あっちへ行ったりこっちへ来たり、夢は女優と心に決めて、モデル業はほぼ引退したものの、まだ迷いの吹っ切れない北川景子にとって、真っ直ぐの一本道を歩んできた安座間美優は、なんと言うか、ものすごくまぶしい存在なのである。それで、そんなふうに自然体に生きてきた安座間さんから、凹んでいる自分にちょっと元気を分けてもらおう、と思ったら、案の定「景子を応援してる人も楽しみにしてる人もたっくさんいるから、自信もって楽しんでやるのだ!」と、まるでバカボンのパパのような口調で、力強く応援してくれたのである。安座間美優の言葉は、有無を言わせぬ幸福感を聞く者の脳に注入する。これは先日のトークライブで私も身をもって体験したところだ。かくして、北川景子は、自然体で正しく人生を生きる安座間美優の正しい言葉から、前向きに顔を上げるポジティブなパワーをさずかったのである。安座間さんって偉いなあ。
ということはともかく、そういう安座間美優に対する北川景子の思い(推定だが)を考えれば、北川さんが安座間さんのことを「元セーラー戦士仲間」ではなく、「モデル時代からの親友」と紹介するのは当然のことだ。北川さんにとって、安座間さんは初めてあった時から今まで、生粋のモデルなのである。

4. 結末


さあそして決め手のひと言だ。

さらにCXのプロデューサーの村瀬さんにお会いした際に
『どうして私がキャスティングされたのかわからない。』
と正直に話すと、
キャスティングの決め手を話してくださいました。
(ここに書くのは長くなるのでやめておきますが、)
一人一人のキャスト全員がきちんとした理由があって選ばれているということが分かって、
とても嬉しく思いました。


結局これだ。どうしてこのドラマに自分が必要なのか、なぜ私が選ばれたのか、プロデューサー(村瀬健)からきっちりと説明されて、ようやく北川景子は全面的に前向きになる。やれやれ。
さて、徹夜しちゃって朝になってきたので、そろそろ強引に結論に結論にもっていく。

なぜ北川景子は月9ヒロインと言う事実に素直に喜んだり、プレッシャーを感じたりする前に「自分にドラマに出る資格があるのか」などと、今さらのようにくよくよ悩むのか。あるいは、選ばれたチャンスを精一杯活かそうとか、そういう理由で単純に納得できないのか。そしてなぜ北川景子は、この2年ほどの間、何本もの映画出演のキャリアを踏んだにもかかわらず、ドラマの主演にこれほどのプレッシャーを感じるのか。
もちろん根本的な理由は彼女の性格にある。しかしセーラームーンも、かなり大きな要因になっている、と私は思う。
番組放送開始前に放送されたメイキング『メイクアップ!〜少女がセーラー戦士に変わるまで〜』をご覧になった方なら、制作発表記者会見終了後、抜き打ちで台本の読み合わせをやらされて、田崎竜太から冷静かつ厳しく「みんなそれぞれ課題があるよね。今はまだ完成度が低いです」と言われている5人の姿を憶えておられることと思う。あと、以前も引用したけど、『Act.ZERO』の特典映像(ロケ地めぐり)で、田崎竜太・沢井美優・渋江譲二のこんな会話もありましたよね。
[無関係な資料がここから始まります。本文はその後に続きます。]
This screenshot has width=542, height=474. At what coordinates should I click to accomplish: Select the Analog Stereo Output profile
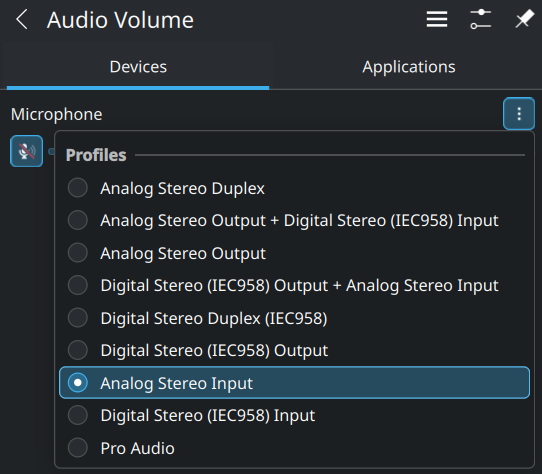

田崎「鈴村君が、初めてセーラームーンをやるというので(東映の)No.8(スタジオ)に見学と挨拶に来たとき、ライダーで一緒だった田崎が、“オラァ!あざまー”とか声を荒げていてビックリした、というのを聞いたことはありますね」
沢井「だから、みゅうちゃんと景ちゃんはすっごい怖がってました」
渋江「景ちゃん、そうだ、そんなこと言ってたよ。中打ち(中打ち上げ)で“久しぶりに田崎さん来るんだって”って言ったら、“えっ、ウソ、わたし怒られる”って(笑)」



これが女優・北川景子の原点である。「いいねー、いいねー」とおだてて誉めて、モデルの気分を良くして、良い表情やポーズを引き出そうとするのがカメラマンの基本なら、ダメ出しを重ねて、プレッシャーをかけて、その俳優のもつ潜在的な才能をひきずり出そうとするのが、演出家や監督の基本である。北川景子は前者の世界から後者の世界に入って、田崎竜太をめちゃくちゃ怖がりながらも、そういう世界にあこがれた。びしばし叩かれて、自分のなかに潜んでいるものを引っ張り出してもらえる演技の世界に、より魅力を感じたのだ。
でもそういう、つらかったり大変だったりしたセーラームーンの一年間を原点と考えるがゆえに、「ドラマ」への出演は、北川景子に、映画出演とはぜんぜん異なるプレッシャーを与えた。北川さんにとってドラマとは、作品の設定、各キャラクターの必然性、演技の心構え、そんなあれこれを、びしばしたたき込んでくれる修行道場のような場なのである。
ところが、そういう「新人を初歩から一年間じっくり鍛える」やり方は、いまでは特撮ものというジャンルにしか許されていない。『モップガール』が放映されていた週末の深夜枠ならいざ知らず、ゴールデンのドラマというのは、11話かそこらで終わるし、視聴者の多くも、俳優の成長をじっくり見守るこらえ性を失っている。だから、台本を渡せばすぐにそこそこ演じられる「できあがった」プロの役者と、とりあえず数字を稼げるアイドルを揃えた、厳しさも緊張感もないテレビドラマが量産される(推定)。でもドラマ3作目の北川景子は「どうして私が」と思う。生徒役だったらもっと楽しい気持で臨めたろうけど、先生で、しかもヒロインで、主役の織田裕二と同じ国語の先生という、ややこしい役だ。こんなややこしい役が、なぜ自分のところに来たのか、説明してほしい。
セーラームーンだったら、田崎監督がじっくり説明してくれた。でも今回はゴールデンの注目ドラマなので、どっちかというとマスコミ対応が忙しく、自分の役の意味を考えることもできないし、どうしていいのかわからない。まあそういうあれやこれやがあって、おそらく北川景子は混乱してしまったのである。それが要するに、この2008年6月11日の記事だと思う。字数を費やしたわりに舌足らずな説明ですまないが、私はこれを読んで、北川さんは本当に、セーラムーンの一年間を大切に思っているんだなあ、と深く感動した。
とにかくがんばれ、北川景子。



以上を踏まえて、マスコミは「女優の安座間美優」とか書くのを金輪際やめて欲しい。って、今日は北川さんの記事だったのになんでこういう結論に。